Materials provided:
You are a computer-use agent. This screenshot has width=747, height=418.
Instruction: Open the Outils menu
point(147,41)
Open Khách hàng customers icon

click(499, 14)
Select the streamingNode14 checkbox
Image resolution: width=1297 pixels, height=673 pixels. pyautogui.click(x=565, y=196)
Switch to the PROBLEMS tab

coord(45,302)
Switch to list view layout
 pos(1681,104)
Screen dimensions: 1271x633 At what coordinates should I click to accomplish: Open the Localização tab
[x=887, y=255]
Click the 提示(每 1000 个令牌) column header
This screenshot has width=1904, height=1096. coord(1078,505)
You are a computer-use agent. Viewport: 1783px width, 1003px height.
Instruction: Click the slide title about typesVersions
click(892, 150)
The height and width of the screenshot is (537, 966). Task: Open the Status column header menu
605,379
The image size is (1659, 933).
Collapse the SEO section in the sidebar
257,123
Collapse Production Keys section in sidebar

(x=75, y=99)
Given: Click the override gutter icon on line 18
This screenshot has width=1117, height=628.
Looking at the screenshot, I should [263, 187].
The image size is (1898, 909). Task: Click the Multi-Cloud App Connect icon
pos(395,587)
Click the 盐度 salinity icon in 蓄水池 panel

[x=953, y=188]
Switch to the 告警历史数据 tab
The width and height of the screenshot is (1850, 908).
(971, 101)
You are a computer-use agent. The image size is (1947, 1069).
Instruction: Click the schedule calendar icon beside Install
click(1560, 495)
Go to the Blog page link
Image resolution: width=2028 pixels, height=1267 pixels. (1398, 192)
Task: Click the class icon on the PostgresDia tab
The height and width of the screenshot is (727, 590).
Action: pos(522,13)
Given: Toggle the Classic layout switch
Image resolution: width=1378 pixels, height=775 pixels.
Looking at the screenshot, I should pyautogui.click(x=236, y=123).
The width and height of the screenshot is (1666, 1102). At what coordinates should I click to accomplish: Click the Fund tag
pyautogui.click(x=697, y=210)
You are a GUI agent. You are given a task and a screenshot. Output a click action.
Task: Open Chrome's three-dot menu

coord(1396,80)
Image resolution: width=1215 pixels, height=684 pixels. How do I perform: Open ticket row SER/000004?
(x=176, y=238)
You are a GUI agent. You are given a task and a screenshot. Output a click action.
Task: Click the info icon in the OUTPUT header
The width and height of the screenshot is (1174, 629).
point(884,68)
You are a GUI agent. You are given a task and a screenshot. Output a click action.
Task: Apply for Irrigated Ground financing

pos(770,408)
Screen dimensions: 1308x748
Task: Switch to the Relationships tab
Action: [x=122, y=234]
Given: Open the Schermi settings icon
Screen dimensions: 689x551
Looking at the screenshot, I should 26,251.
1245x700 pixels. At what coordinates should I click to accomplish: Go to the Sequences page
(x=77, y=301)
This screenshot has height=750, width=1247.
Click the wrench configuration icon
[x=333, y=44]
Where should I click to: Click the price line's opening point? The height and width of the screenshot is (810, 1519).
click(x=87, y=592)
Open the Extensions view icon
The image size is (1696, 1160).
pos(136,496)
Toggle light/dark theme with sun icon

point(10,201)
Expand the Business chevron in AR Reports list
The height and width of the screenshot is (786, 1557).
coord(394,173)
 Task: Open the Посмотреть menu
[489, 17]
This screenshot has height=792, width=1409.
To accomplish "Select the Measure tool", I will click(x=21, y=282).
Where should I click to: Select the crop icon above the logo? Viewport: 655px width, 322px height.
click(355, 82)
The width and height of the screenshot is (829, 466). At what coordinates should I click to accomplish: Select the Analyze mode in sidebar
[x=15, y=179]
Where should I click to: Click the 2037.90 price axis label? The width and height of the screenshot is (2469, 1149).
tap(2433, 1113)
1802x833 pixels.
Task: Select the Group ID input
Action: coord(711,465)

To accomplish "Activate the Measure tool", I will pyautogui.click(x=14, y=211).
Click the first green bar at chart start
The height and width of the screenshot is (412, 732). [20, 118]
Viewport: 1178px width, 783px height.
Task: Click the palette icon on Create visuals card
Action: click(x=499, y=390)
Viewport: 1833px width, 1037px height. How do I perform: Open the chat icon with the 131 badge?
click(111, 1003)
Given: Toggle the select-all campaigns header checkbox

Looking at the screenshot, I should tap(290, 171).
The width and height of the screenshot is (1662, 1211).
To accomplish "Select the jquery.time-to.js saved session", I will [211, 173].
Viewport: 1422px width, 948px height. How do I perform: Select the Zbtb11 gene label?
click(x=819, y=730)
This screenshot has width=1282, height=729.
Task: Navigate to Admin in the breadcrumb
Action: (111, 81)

Task to complete: Retype all of the data word for word.

Answer to this task:
You are a computer-use agent. This screenshot has width=747, height=418.
Instruction: Open the Outils menu
point(147,41)
Open Khách hàng customers icon

click(499, 14)
Select the streamingNode14 checkbox
Image resolution: width=1297 pixels, height=673 pixels. pyautogui.click(x=565, y=196)
Switch to the PROBLEMS tab

coord(45,302)
Switch to list view layout
 pos(1681,104)
Screen dimensions: 1271x633 At what coordinates should I click to accomplish: Open the Localização tab
[x=887, y=255]
Click the 提示(每 1000 个令牌) column header
This screenshot has width=1904, height=1096. coord(1078,505)
You are a computer-use agent. Viewport: 1783px width, 1003px height.
Instruction: Click the slide title about typesVersions
click(892, 150)
The height and width of the screenshot is (537, 966). Task: Open the Status column header menu
605,379
The image size is (1659, 933).
Collapse the SEO section in the sidebar
257,123
Collapse Production Keys section in sidebar

(x=75, y=99)
Given: Click the override gutter icon on line 18
This screenshot has width=1117, height=628.
Looking at the screenshot, I should [263, 187].
The image size is (1898, 909). Task: Click the Multi-Cloud App Connect icon
pos(395,587)
Click the 盐度 salinity icon in 蓄水池 panel

[x=953, y=188]
Switch to the 告警历史数据 tab
The width and height of the screenshot is (1850, 908).
(971, 101)
You are a computer-use agent. The image size is (1947, 1069).
Instruction: Click the schedule calendar icon beside Install
click(1560, 495)
Go to the Blog page link
Image resolution: width=2028 pixels, height=1267 pixels. (1398, 192)
Task: Click the class icon on the PostgresDia tab
The height and width of the screenshot is (727, 590).
Action: pos(522,13)
Given: Toggle the Classic layout switch
Image resolution: width=1378 pixels, height=775 pixels.
Looking at the screenshot, I should pyautogui.click(x=236, y=123).
The width and height of the screenshot is (1666, 1102). At what coordinates should I click to accomplish: Click the Fund tag
pyautogui.click(x=697, y=210)
You are a GUI agent. You are given a task and a screenshot. Output a click action.
Task: Open Chrome's three-dot menu

coord(1396,80)
Image resolution: width=1215 pixels, height=684 pixels. How do I perform: Open ticket row SER/000004?
(x=176, y=238)
You are a GUI agent. You are given a task and a screenshot. Output a click action.
Task: Click the info icon in the OUTPUT header
The width and height of the screenshot is (1174, 629).
point(884,68)
You are a GUI agent. You are given a task and a screenshot. Output a click action.
Task: Apply for Irrigated Ground financing

pos(770,408)
Screen dimensions: 1308x748
Task: Switch to the Relationships tab
Action: [x=122, y=234]
Given: Open the Schermi settings icon
Screen dimensions: 689x551
Looking at the screenshot, I should 26,251.
1245x700 pixels. At what coordinates should I click to accomplish: Go to the Sequences page
(x=77, y=301)
This screenshot has height=750, width=1247.
Click the wrench configuration icon
[x=333, y=44]
Where should I click to: Click the price line's opening point? The height and width of the screenshot is (810, 1519).
click(x=87, y=592)
Open the Extensions view icon
The image size is (1696, 1160).
pos(136,496)
Toggle light/dark theme with sun icon

point(10,201)
Expand the Business chevron in AR Reports list
The height and width of the screenshot is (786, 1557).
coord(394,173)
 Task: Open the Посмотреть menu
[489, 17]
This screenshot has height=792, width=1409.
To accomplish "Select the Measure tool", I will click(x=21, y=282).
Where should I click to: Select the crop icon above the logo? Viewport: 655px width, 322px height.
click(355, 82)
The width and height of the screenshot is (829, 466). At what coordinates should I click to accomplish: Select the Analyze mode in sidebar
[x=15, y=179]
Where should I click to: Click the 2037.90 price axis label? The width and height of the screenshot is (2469, 1149).
tap(2433, 1113)
1802x833 pixels.
Task: Select the Group ID input
Action: coord(711,465)

To accomplish "Activate the Measure tool", I will pyautogui.click(x=14, y=211).
Click the first green bar at chart start
The height and width of the screenshot is (412, 732). [20, 118]
Viewport: 1178px width, 783px height.
Task: Click the palette icon on Create visuals card
Action: click(x=499, y=390)
Viewport: 1833px width, 1037px height. How do I perform: Open the chat icon with the 131 badge?
click(111, 1003)
Given: Toggle the select-all campaigns header checkbox

Looking at the screenshot, I should tap(290, 171).
The width and height of the screenshot is (1662, 1211).
To accomplish "Select the jquery.time-to.js saved session", I will [211, 173].
Viewport: 1422px width, 948px height. How do I perform: Select the Zbtb11 gene label?
click(x=819, y=730)
This screenshot has width=1282, height=729.
Task: Navigate to Admin in the breadcrumb
Action: (111, 81)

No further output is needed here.